Please find every line in the data below that contains the word "want" and copy each of those lines.

### Input ###

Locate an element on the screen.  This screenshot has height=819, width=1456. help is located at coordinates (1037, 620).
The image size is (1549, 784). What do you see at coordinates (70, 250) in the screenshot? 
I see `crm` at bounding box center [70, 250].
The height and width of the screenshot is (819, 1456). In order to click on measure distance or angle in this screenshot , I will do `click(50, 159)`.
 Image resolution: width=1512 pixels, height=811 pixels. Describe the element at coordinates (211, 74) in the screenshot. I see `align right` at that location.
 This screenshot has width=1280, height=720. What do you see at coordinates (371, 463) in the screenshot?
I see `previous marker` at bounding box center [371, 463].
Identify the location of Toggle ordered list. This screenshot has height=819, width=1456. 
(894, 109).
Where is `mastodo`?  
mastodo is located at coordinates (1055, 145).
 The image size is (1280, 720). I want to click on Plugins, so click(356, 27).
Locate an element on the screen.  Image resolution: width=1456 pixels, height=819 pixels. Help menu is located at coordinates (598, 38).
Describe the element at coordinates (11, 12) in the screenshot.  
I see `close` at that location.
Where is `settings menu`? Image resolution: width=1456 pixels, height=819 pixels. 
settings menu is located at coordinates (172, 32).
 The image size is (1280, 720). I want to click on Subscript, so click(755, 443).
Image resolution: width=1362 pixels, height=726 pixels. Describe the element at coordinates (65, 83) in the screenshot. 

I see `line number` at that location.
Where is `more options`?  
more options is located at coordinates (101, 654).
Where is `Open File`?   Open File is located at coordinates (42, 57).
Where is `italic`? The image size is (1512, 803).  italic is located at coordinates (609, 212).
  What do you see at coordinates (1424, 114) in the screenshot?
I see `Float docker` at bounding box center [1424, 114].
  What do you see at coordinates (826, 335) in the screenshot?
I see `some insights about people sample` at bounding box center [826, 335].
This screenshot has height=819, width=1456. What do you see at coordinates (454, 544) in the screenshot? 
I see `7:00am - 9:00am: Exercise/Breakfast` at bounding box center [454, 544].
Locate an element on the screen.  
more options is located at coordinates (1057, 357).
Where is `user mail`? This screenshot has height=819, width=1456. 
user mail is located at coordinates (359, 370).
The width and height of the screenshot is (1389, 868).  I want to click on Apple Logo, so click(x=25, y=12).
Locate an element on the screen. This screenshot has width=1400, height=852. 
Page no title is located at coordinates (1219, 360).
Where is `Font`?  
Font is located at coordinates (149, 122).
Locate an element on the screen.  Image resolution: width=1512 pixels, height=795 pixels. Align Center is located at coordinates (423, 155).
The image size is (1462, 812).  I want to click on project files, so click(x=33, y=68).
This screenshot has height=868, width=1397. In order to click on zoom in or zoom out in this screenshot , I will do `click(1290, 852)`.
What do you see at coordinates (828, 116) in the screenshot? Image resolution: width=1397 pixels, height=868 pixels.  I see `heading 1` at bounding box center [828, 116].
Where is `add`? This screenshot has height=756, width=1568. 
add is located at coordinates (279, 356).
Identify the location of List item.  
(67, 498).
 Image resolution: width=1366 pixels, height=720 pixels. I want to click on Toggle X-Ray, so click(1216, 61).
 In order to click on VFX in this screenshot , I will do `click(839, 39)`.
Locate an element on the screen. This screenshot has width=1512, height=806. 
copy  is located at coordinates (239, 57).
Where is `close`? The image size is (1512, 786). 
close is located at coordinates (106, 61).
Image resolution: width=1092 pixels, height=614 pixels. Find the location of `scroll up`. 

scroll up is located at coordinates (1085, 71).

###

**Response to this task**
 The image size is (1280, 720). I want to click on Plugins, so click(356, 27).
 The image size is (1280, 720). I want to click on Subscript, so click(755, 443).
The width and height of the screenshot is (1389, 868).  I want to click on Apple Logo, so click(x=25, y=12).
The image size is (1462, 812).  I want to click on project files, so click(x=33, y=68).
 Image resolution: width=1366 pixels, height=720 pixels. I want to click on Toggle X-Ray, so click(1216, 61).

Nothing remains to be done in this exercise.